UK productivity lags behind rest of G7
- Published
The UK was much less productive than the rest of the G7 in 2014, lagging by the most since 1991, official figures have shown.
The said output per hour was 20 percentage points below the G7 average.
The UK was behind the US, Germany and France by a large margin and was slightly worse than Italy and Canada.
Productivity is seen as key to helping increase living standards in the UK by many experts.
"These figures show UK productivity continues to lag behind other developed economies," ONS chief economist Joe Grice said.
"Since the economic downturn, productivity growth has slowed in most developed economies, but by more in the UK than the average."
The Chancellor, George Osborne, pledged in July to take steps to encourage more long-term investment in infrastructure and by businesses to boost productivity.
Howard Archer, chief UK economist at IHS Global Insight, said British productivity had been held back since the financial crisis by the creation of lots of low-skilled, low-paid jobs where productivity is limited.
However, Institute of Directors chief economist James Sproule said that UK firms should focus on "agility" rather than productivity.
"The economy of the future looks set to be dominated not by big companies, but by fast, agile, quick-moving and reactive ones," he said.
"The firms that can respond to consumer demands most effectively and bring new products and services to market will reap the rewards."

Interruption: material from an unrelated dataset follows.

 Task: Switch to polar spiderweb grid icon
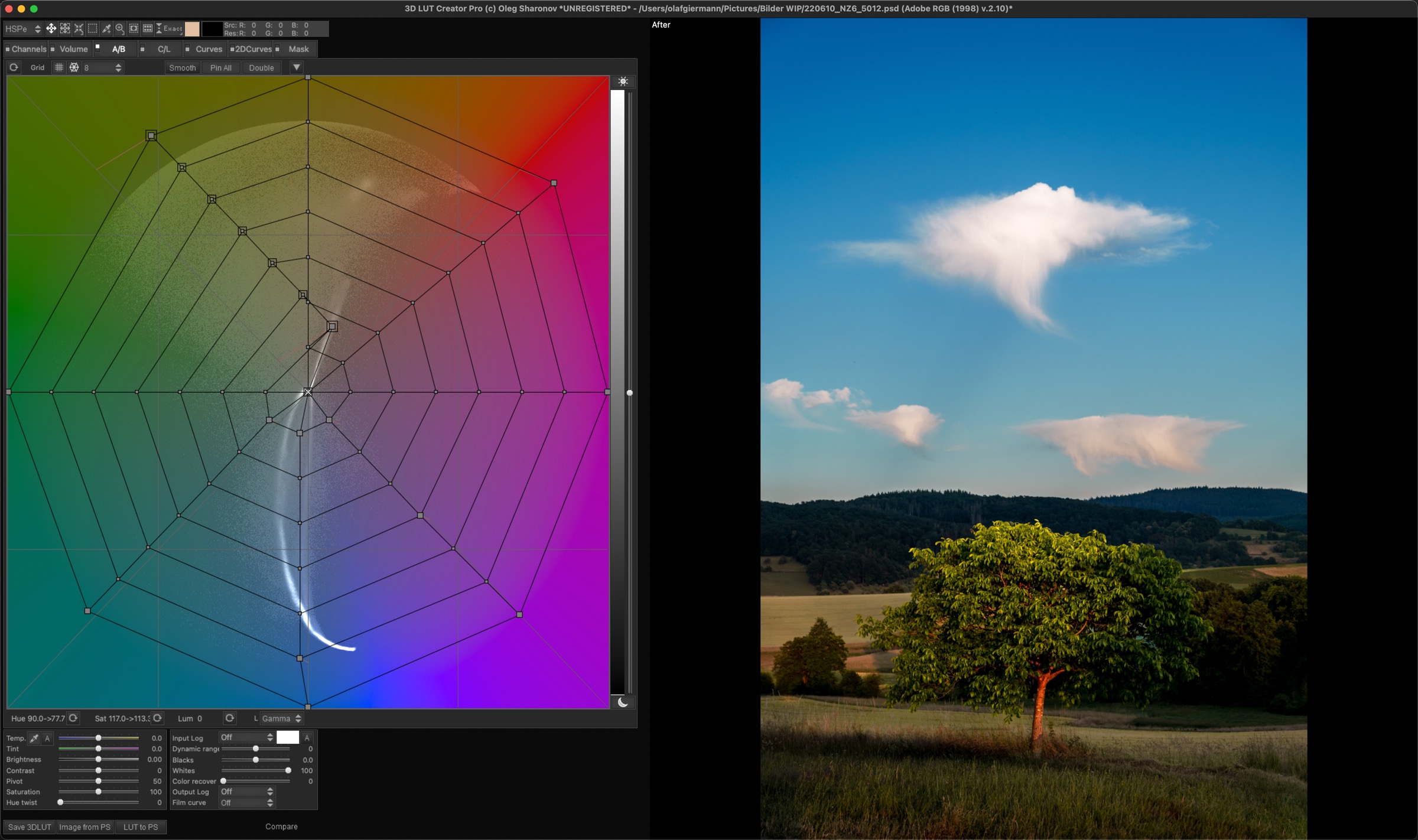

Analysis: Andrew Verity, 大象传媒 economics correspondent
Productivity isn't everything, but in the long run it's almost everything - as Nobel Prize winner Paul Krugman noted 25 years ago in his book The Age of Diminished Expectations.
Unless you improve the amount each worker produces, you can't expect living standards to rise.
It's a harsh verdict on British economic performance that since 1991 when the ONS started making international comparisons, the gap between our productivity and the rest of the world's advanced economies widened to a chasm.
Sure we have had economic growth. But the fact that we're still 18% less productive than we would have been on pre-crisis trends gives you some idea why that growth hasn't always flowed through to higher wages.
If each worker produced more, employers could afford to pay higher wages.
That - of course - isn't to do with workers working "harder". Much more decisive in improving how much each produces is investment - in plant and machinery, in skills and in public infrastructure such as roads.
The ONS international comparisons relate to 2014, so they're a bit behind the times.
The latest official data on UK productivity, released in July, recorded a sharp pick-up in productivity at the start of the year.
Investment has also picked up. But if we're going to catch up with the rest of the G7, we'll have to sustain that for years.